Dort zeigt sich die neue Oberbürgermeisterin Constance Arndt (parteilos) offen für die Ansiedlung. Die Idee gehe auf ihre Vorgängerin zurück »und wird von mir ebenfalls befürwortet«, erklärte sie vor einigen Wochen im Stadtrat. Von dort kommt indes Gegenwind. CDU-Stadtrat Gerald Otto sieht die Gefahr, dass Zwickau mit dem Zentrum als »Täter:innenstadt« wahrgenommen werde.

Konkret wird die Frage aber ohnehin erst, wenn inhaltliche Fragen geklärt sind. Bisher ist von einem Haus die Rede, das Raum für Dauer- und Wechselausstellungen hat, Anlaufstelle für Forschungen ist, ein Archiv beherbergt und Bildungsangebote ermöglicht. Zimmermann hält es zudem für unabdingbar, dass die Perspektive und Erfahrungen der migrantischen Gemeinschaften einbezogen werden und ein Begegnungsort für diese entsteht. Diese anzuhören und zu beteiligen, sei eine der wichtigsten Erfahrungen aus dem Umgang mit dem NSU-Komplex. Damit solche Forderungen berücksichtigt werden, gibt es seit Dezember einen »Gründungskreis« mit zivilgesellschaftlichen Akteuren, der den weiteren Prozess eng begleiten will.

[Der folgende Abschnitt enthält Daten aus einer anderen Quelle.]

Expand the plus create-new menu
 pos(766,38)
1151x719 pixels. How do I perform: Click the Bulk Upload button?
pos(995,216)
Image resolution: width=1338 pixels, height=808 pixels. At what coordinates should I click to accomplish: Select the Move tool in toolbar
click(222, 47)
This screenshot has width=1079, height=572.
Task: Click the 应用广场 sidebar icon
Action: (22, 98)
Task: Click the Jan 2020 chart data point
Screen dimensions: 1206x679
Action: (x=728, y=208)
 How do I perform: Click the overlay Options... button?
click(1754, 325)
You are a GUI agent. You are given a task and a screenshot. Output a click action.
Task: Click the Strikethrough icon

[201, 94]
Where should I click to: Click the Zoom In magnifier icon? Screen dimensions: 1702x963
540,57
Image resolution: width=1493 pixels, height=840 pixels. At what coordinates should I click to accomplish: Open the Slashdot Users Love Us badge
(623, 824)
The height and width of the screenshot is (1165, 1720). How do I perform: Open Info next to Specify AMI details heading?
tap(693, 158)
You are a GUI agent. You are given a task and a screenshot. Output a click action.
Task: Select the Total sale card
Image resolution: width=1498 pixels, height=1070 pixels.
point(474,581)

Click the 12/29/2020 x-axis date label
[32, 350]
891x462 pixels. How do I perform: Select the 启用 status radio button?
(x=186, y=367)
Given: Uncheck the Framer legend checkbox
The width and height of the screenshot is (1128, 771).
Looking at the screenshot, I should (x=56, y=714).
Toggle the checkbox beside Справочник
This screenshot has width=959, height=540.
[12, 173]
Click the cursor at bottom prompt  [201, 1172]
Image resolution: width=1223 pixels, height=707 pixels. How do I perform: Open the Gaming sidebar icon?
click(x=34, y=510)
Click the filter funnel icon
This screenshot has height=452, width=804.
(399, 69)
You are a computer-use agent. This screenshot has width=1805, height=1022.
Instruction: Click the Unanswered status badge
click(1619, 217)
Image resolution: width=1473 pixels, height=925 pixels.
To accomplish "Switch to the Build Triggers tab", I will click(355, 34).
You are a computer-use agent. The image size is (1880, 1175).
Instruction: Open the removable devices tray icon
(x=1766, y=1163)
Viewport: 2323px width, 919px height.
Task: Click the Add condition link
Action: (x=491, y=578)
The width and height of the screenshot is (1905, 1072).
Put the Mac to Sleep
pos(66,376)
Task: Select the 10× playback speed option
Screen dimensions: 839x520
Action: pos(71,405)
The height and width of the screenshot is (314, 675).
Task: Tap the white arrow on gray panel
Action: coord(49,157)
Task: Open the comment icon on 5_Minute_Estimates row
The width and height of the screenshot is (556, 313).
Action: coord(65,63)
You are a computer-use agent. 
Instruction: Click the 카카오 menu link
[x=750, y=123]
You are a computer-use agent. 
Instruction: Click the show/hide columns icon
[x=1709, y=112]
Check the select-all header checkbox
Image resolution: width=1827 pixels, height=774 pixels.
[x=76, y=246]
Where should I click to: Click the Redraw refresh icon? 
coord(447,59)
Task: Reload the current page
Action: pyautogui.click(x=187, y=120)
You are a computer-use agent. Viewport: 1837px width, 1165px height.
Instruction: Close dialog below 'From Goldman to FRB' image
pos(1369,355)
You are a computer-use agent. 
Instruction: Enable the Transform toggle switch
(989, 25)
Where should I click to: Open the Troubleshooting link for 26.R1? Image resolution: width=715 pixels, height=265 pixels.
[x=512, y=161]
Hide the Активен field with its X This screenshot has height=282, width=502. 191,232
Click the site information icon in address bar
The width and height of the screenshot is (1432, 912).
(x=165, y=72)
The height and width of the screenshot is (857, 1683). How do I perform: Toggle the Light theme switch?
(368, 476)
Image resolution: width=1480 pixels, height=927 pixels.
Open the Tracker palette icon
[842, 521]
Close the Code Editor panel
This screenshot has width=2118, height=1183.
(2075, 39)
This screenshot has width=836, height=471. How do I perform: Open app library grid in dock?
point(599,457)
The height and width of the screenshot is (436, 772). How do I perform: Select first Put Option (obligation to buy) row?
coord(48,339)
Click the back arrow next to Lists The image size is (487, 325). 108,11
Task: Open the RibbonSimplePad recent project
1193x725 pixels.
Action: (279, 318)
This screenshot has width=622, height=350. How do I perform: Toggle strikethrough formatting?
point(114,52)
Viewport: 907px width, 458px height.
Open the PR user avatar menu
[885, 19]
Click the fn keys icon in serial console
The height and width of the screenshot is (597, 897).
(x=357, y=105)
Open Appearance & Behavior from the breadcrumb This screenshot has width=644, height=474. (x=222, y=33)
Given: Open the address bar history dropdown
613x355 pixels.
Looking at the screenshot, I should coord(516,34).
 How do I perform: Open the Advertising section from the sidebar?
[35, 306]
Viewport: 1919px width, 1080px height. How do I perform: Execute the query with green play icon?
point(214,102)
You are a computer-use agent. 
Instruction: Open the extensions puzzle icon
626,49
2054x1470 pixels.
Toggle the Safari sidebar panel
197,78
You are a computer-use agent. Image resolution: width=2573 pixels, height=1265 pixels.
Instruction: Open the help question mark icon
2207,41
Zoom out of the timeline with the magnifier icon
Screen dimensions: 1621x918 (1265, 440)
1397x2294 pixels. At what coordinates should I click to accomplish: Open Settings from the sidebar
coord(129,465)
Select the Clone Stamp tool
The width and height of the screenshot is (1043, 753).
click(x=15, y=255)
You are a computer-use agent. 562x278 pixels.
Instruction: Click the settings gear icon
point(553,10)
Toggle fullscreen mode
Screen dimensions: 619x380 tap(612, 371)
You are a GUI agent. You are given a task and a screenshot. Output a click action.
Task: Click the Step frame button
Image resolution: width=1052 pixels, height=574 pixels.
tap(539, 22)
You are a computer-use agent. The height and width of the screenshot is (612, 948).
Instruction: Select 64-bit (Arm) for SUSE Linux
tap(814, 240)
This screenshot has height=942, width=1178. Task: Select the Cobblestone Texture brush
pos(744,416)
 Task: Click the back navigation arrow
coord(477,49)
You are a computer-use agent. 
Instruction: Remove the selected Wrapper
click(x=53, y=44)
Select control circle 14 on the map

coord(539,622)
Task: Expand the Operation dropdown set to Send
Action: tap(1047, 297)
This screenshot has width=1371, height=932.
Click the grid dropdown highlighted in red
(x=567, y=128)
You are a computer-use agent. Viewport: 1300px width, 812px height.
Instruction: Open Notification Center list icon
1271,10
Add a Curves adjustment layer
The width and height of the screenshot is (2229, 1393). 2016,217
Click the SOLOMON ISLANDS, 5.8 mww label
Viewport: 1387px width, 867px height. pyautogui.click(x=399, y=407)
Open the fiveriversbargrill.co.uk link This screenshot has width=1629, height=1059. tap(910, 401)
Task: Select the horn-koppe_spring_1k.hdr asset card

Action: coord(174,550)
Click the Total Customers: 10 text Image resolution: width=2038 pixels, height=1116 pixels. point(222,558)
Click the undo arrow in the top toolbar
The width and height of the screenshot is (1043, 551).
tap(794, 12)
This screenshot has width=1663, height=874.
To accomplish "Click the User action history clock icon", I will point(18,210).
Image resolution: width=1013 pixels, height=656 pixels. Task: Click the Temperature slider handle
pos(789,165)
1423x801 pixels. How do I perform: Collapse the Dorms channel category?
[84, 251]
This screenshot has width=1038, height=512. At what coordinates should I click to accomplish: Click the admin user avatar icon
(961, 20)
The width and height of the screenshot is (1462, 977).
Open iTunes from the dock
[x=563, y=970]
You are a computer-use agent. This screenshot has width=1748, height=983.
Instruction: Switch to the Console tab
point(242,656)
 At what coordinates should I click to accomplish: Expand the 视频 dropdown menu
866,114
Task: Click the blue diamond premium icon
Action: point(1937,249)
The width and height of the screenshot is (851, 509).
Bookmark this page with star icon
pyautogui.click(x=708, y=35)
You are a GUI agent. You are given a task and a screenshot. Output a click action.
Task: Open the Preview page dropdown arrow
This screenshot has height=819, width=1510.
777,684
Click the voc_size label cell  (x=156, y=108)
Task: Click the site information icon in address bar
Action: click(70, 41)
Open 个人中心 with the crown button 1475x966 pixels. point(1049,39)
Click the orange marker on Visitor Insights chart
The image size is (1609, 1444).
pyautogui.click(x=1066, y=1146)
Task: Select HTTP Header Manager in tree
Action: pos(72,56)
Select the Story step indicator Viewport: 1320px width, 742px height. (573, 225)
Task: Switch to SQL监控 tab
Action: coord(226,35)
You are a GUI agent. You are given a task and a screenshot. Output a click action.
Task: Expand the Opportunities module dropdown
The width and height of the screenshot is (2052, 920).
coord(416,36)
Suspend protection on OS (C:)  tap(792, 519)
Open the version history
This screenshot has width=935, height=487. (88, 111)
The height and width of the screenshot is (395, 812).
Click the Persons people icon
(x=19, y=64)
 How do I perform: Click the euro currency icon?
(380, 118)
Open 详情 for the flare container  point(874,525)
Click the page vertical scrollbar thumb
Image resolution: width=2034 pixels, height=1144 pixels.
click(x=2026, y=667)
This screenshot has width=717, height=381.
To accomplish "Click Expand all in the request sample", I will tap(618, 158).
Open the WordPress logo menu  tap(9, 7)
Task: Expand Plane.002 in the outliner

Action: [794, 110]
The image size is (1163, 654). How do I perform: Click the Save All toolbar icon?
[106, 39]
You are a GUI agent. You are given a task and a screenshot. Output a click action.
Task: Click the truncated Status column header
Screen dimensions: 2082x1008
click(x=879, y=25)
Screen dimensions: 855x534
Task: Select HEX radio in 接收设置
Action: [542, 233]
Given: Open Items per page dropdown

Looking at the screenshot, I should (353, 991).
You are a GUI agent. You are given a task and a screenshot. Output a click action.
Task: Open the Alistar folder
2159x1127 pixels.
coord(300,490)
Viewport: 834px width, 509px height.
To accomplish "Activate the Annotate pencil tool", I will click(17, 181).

Unklar ist für alle Beteiligten bisher, wie groß sie planen können und müssen. Das dürfte nicht zuletzt davon abhängen, wie der Bund sein politisches Bekenntnis auch finanziell untersetzt. Die Frage ist bisher offen. Für ein Konzept, das einen Neubau beinhaltet, könnten Schätzungen zufolge 50 bis 70 Millionen Euro fällig werden. Intern wird damit gerechnet, dass die Pläne Ende 2023 stehen und ab 2024 gebaut werden könnte. Läuft alles gut, könnte das Dokumentationszentrum Ende des Jahrzehnts eröffnen.